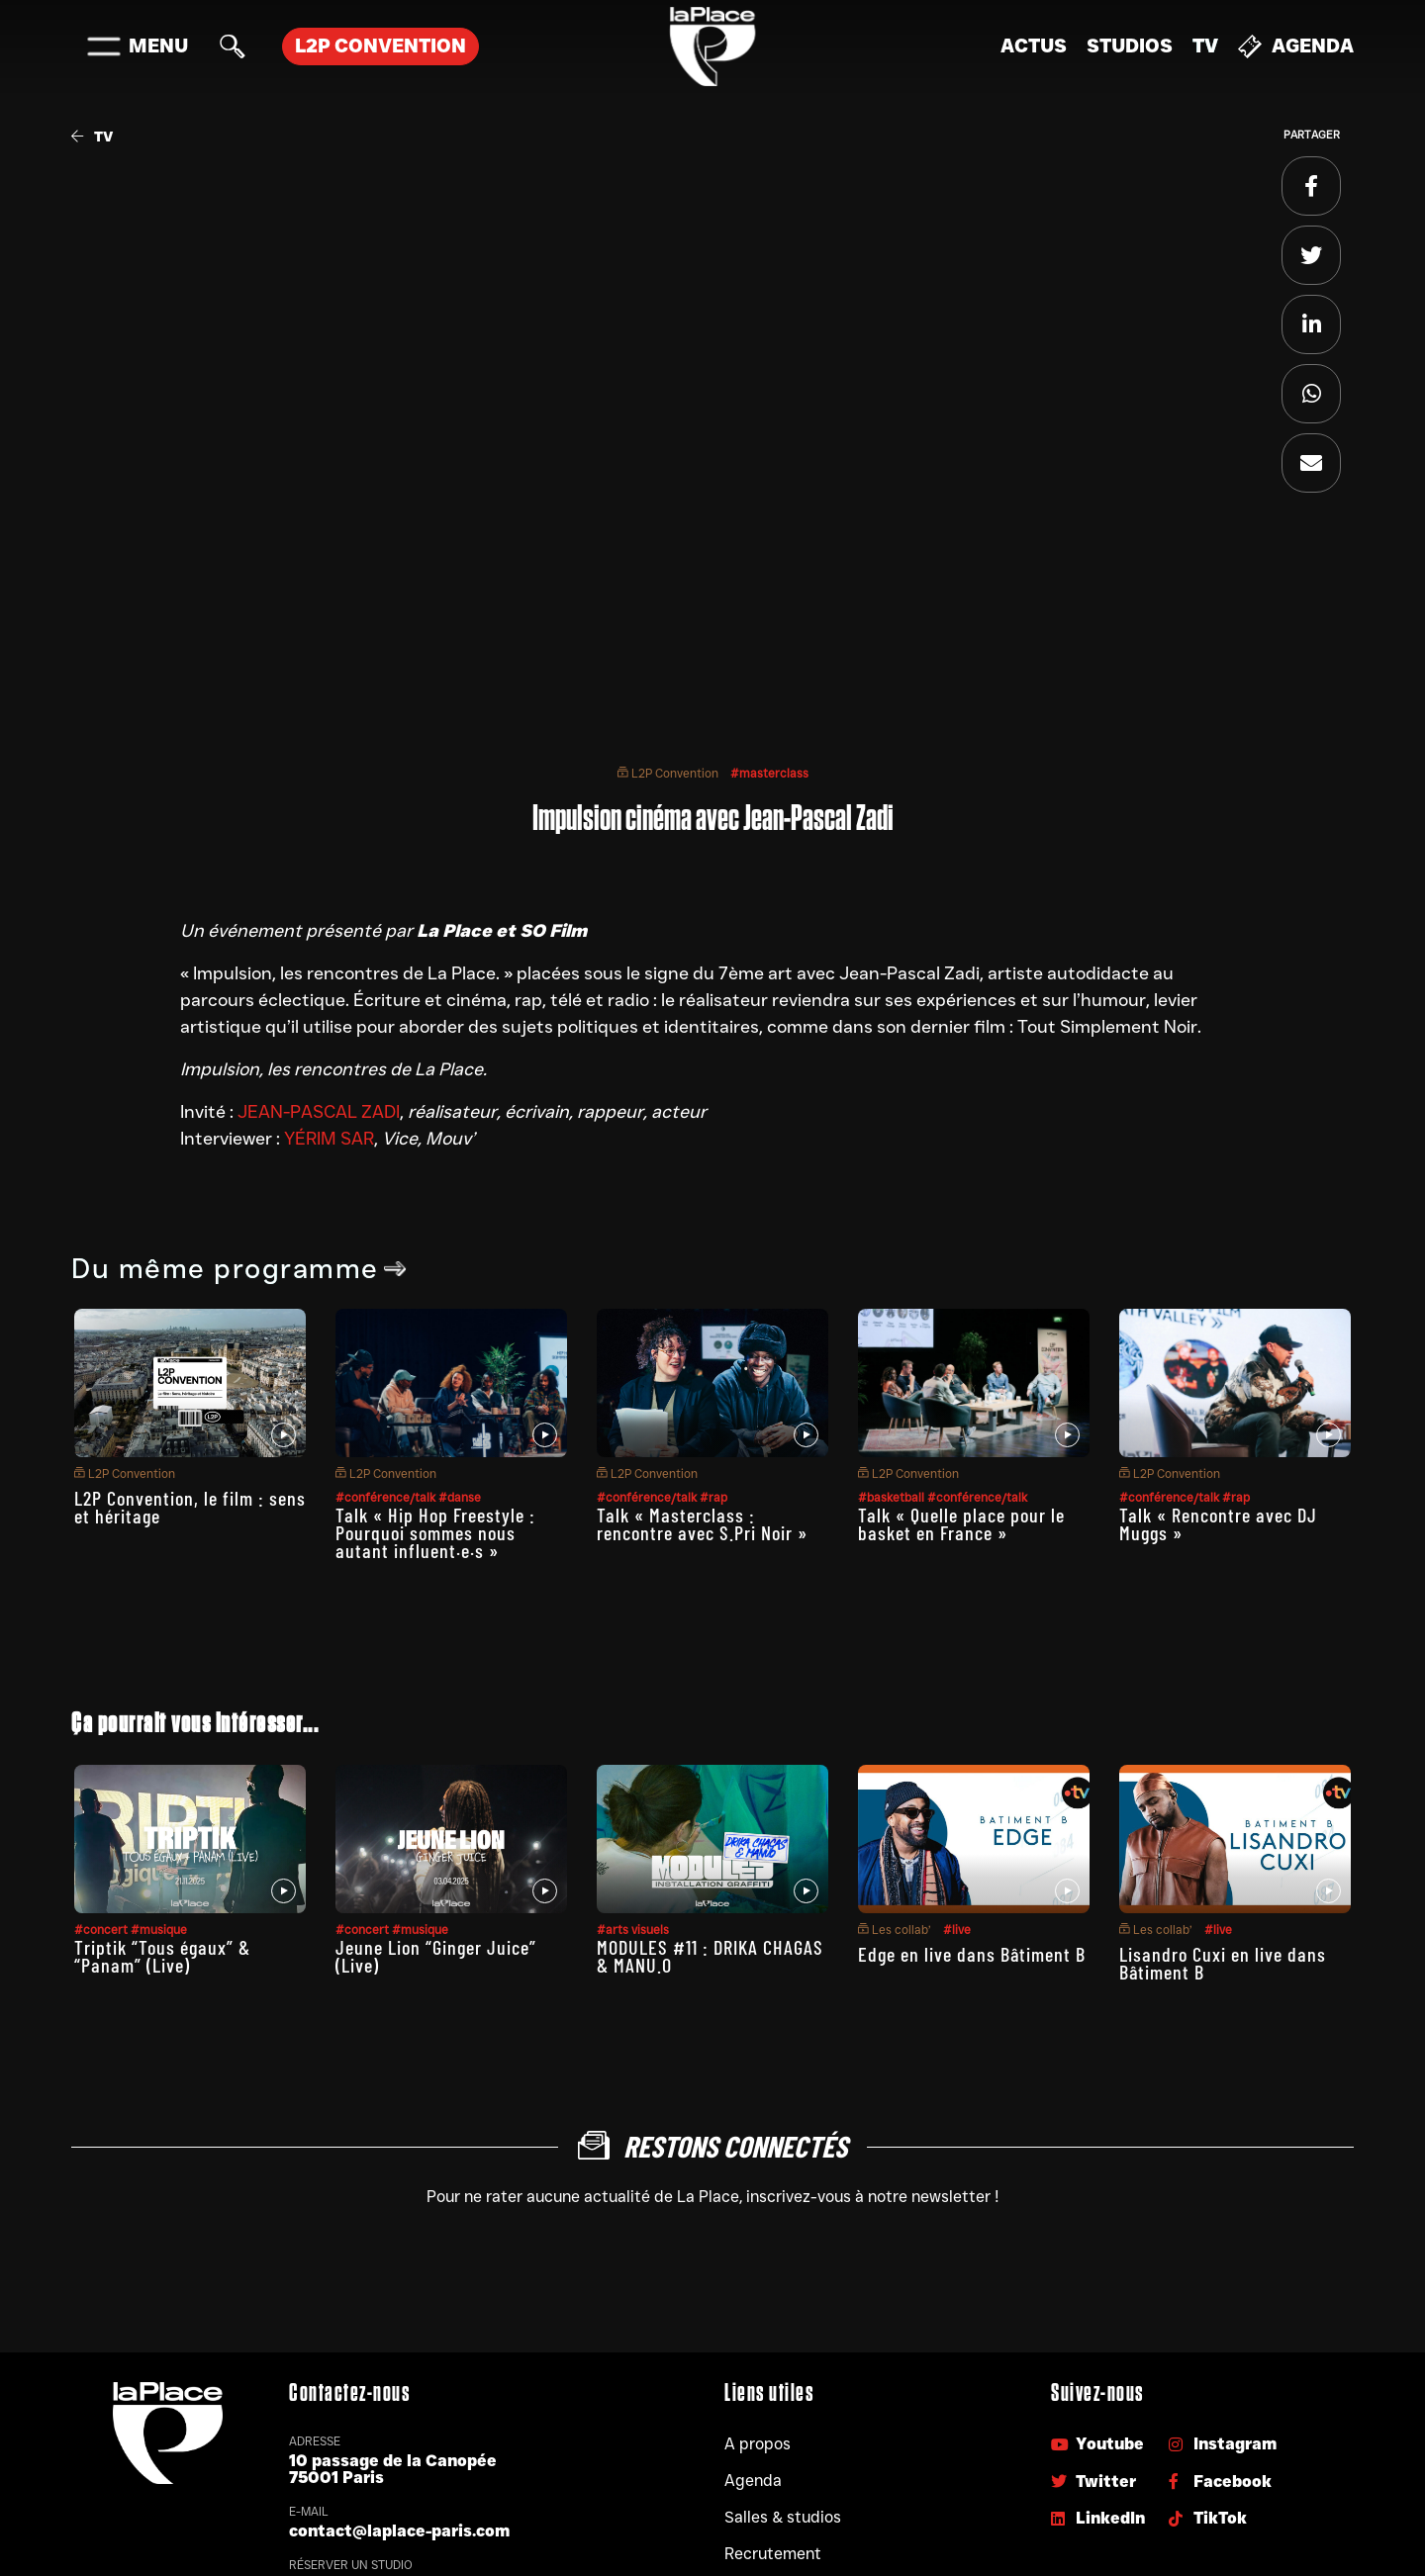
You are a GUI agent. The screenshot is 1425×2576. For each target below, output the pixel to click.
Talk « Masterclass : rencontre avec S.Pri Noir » (702, 1523)
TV (1205, 46)
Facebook (1220, 2481)
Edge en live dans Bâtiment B (972, 1954)
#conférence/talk (386, 1497)
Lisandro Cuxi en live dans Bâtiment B (1222, 1962)
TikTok (1208, 2518)
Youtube (1097, 2444)
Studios (1130, 46)
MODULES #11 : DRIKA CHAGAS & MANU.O (710, 1956)
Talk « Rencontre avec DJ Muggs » (1218, 1523)
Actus (1033, 46)
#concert (102, 1929)
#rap (713, 1497)
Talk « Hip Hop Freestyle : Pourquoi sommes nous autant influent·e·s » (435, 1532)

···

- What the task requires
Output as a JSON list of strings, one per line with blank lines omitted, the records from the line containing "Rencontre avec DJ" through the end of the records, inclusive.

- Reply
[
  "Talk « Rencontre avec DJ Muggs » (1218, 1523)",
  "Actus (1033, 46)",
  "#concert (102, 1929)",
  "#rap (713, 1497)",
  "Talk « Hip Hop Freestyle : Pourquoi sommes nous autant influent·e·s » (435, 1532)"
]